> Texto mostrado

Hay gente a la que terminados unidos por alguna deuda imposible de pagar (un favor inmenso, apoyo emocional cuando más lo necesitabamos), por convivencia en el colegio o el trabajo o la universidad, sólo por gustos afines o incluso por casualidad. Sí, todos tenemos distintas clases de amigos y amigas:
- El bolito alegre que nos llevamos a la fiesta para que amenice el ambiente pero que después nos da hueva llevarlo a casa y se lo tiramos al primero con carro que encontramos,
- La amiga zorritona que se pone mini-faldas a la que tratamos de redimir y aconsejar pero que secretamente envidiamos por ser el centro de atención y nunca le falta compañía,
- El tipo que es un caso perdido: nunca tuvo ni tendrá novia, es un desadaptado social pero en el fondo deseamos que se encuentre otro amigo porque nos contagia su tristeza pero nunca lo abandonamos,
- La señora que conocimos en la oficina que nos trata como a un hijo más, que nos abate oír sus sermones pero le hacemos más caso que a nuestra propia madre,
- La niña mimada que nos saca de quicio con sus quejas y a quien tenemos ganas de golpear para que reaccione a la vida real,
- El niño adorable y algo 'pato' con quien nos da gusto salir porque todos se ríen con el y de el,
- Ese amigo o amiga que tiene un humor imposible, gruñe por todo y se queja de todos, destila bilis pero lo comprendemos y queremos,
- Ese catedrático, profesor, esa maestra que nos inspira y que deseamos secretamente que hubiera sido papá o mamá,
- El mayor o la mayor que nos hace entrar en razón y nos regaña cuando hacemos alguna estupidez...
Están en todas partes y hay más tipos, hay de todas clases... pueden esconderse o estar en nuestras narices pero allí están. Bien dicen que cuando la familia de adentro no funciona, la vida nos da otra familia: la que escojemos pero también la que necesitamos para sobrevivir.

> Datos extraídos
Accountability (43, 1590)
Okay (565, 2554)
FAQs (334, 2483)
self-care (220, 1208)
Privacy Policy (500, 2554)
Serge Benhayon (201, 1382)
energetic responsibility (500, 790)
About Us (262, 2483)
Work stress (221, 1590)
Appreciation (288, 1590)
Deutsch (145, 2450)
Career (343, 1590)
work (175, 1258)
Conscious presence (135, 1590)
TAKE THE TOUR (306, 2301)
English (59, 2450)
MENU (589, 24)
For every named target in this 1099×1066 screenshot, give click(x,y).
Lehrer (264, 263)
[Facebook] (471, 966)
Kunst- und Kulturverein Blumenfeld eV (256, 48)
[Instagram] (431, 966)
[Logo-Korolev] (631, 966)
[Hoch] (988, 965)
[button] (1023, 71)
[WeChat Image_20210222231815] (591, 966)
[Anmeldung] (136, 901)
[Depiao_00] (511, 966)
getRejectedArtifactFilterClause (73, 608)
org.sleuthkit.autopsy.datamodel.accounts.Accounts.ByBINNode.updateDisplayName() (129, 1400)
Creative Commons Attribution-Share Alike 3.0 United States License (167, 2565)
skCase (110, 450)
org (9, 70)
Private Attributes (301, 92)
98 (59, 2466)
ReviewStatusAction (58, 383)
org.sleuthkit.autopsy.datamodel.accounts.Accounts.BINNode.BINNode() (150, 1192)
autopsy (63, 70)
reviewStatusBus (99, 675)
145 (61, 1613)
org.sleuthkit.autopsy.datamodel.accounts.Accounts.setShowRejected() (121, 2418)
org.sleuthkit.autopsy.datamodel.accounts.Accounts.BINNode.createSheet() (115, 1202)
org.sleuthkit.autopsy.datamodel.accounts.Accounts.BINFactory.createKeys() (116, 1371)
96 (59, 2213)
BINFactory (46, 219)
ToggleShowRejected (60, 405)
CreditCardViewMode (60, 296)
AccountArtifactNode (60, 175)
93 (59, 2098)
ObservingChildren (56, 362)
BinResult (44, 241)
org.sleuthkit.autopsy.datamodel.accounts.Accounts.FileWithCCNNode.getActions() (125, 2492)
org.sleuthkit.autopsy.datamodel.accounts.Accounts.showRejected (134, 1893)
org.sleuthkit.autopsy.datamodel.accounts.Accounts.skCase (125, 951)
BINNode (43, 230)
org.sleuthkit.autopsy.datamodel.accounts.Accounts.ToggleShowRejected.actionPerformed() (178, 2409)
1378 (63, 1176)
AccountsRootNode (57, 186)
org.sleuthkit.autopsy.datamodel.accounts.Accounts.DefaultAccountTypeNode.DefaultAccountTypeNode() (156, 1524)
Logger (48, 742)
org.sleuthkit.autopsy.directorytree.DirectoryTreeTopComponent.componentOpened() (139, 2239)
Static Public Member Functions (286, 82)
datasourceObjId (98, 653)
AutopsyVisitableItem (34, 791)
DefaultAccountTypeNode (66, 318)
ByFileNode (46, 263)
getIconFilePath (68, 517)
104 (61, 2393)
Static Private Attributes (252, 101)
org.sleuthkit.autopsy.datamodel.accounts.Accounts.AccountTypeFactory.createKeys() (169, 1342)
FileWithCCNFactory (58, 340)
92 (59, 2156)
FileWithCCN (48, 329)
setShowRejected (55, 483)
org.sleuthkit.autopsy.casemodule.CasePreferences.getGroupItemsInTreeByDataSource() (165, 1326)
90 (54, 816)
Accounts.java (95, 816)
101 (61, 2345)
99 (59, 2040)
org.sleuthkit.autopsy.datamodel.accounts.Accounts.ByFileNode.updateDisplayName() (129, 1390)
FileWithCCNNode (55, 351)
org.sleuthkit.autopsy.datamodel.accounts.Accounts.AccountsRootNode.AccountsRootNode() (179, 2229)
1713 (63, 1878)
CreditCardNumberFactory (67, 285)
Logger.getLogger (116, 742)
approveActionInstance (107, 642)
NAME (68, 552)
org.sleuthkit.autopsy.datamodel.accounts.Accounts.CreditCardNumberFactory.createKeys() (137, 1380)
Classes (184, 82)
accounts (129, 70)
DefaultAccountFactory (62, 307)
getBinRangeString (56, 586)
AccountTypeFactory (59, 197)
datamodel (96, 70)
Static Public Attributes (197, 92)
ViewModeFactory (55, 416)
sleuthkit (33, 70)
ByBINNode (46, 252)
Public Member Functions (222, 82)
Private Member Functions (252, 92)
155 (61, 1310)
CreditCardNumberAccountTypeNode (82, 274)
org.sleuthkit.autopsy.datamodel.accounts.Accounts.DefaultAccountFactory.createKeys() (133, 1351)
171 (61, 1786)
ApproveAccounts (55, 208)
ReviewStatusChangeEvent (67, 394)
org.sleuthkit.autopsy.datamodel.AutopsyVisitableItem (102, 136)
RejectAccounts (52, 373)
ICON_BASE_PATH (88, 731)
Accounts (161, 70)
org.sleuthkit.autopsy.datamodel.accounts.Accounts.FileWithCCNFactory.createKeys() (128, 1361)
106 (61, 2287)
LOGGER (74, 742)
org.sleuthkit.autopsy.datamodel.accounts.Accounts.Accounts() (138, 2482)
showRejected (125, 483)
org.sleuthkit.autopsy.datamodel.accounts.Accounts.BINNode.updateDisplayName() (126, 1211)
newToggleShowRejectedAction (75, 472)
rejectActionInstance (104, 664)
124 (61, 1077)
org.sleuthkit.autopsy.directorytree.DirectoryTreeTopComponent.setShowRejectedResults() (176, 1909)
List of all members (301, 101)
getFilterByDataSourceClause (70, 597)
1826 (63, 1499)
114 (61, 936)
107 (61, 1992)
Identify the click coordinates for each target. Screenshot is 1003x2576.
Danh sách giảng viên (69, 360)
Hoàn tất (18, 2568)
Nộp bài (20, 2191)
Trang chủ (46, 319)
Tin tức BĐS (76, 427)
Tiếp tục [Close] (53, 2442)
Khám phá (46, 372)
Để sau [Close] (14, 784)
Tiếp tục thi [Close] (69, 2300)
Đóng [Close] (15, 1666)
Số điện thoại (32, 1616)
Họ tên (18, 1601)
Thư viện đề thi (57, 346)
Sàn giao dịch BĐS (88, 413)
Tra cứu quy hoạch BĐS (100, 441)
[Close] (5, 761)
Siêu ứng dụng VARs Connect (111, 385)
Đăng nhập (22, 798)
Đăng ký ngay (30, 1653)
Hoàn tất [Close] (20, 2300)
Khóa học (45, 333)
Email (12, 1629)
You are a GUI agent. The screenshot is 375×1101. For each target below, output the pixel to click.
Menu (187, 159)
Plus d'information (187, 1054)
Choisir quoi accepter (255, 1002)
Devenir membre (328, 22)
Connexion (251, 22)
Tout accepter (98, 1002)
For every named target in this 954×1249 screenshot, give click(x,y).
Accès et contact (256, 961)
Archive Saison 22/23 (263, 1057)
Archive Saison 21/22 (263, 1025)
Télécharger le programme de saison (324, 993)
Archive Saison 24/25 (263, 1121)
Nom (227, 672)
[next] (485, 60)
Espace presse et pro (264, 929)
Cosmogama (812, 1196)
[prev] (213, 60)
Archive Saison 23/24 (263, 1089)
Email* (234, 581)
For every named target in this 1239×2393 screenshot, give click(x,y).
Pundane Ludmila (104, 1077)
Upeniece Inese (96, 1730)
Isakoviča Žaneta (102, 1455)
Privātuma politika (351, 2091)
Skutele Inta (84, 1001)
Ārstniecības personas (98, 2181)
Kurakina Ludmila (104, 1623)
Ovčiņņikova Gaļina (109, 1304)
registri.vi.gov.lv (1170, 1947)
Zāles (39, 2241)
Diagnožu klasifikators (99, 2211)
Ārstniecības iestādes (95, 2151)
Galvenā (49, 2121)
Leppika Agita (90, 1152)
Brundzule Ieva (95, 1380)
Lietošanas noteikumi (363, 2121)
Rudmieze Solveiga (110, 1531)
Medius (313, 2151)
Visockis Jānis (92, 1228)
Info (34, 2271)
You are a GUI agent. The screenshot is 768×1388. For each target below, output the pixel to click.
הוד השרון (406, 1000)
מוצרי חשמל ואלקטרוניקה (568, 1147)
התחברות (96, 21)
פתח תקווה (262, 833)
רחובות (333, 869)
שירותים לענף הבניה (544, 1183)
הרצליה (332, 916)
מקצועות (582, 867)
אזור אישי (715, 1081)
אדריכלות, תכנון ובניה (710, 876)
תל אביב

> Enunciado
Reproduce, por favor, sin ningún cambio el fragmento del texto sobre los tipos de amigos que empieza en las palabras "Están en todas" y termina después de "necesitamos para sobrevivir.". Las filas no tienen ningún papel aquí.

> Resultado
Están en todas partes y hay más tipos, hay de todas clases... pueden esconderse o estar en nuestras narices pero allí están. Bien dicen que cuando la familia de adentro no funciona, la vida nos da otra familia: la que escojemos pero también la que necesitamos para sobrevivir.